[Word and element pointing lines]

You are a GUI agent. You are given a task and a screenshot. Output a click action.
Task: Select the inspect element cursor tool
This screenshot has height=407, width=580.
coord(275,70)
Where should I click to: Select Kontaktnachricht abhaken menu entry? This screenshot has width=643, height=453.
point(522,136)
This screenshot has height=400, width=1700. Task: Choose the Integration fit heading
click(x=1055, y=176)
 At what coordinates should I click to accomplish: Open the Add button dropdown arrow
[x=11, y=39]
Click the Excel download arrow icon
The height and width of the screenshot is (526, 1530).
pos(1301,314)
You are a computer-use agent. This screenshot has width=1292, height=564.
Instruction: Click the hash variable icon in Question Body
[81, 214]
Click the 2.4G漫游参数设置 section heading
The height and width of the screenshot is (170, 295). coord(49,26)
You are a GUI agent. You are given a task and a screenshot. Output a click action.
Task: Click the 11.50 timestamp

TASK OBJECTIVE:
Copy out the lines above word for word.

SOLUTION FOR THIS TASK:
You are a GUI agent. You are given a task and a screenshot. Output a click action.
Task: Select the inspect element cursor tool
This screenshot has height=407, width=580.
coord(275,70)
Where should I click to: Select Kontaktnachricht abhaken menu entry? This screenshot has width=643, height=453.
point(522,136)
This screenshot has height=400, width=1700. Task: Choose the Integration fit heading
click(x=1055, y=176)
 At what coordinates should I click to accomplish: Open the Add button dropdown arrow
[x=11, y=39]
Click the Excel download arrow icon
The height and width of the screenshot is (526, 1530).
pos(1301,314)
You are a computer-use agent. This screenshot has width=1292, height=564.
Instruction: Click the hash variable icon in Question Body
[81, 214]
Click the 2.4G漫游参数设置 section heading
The height and width of the screenshot is (170, 295). coord(49,26)
You are a GUI agent. You are given a task and a screenshot. Output a click action.
Task: Click the 11.50 timestamp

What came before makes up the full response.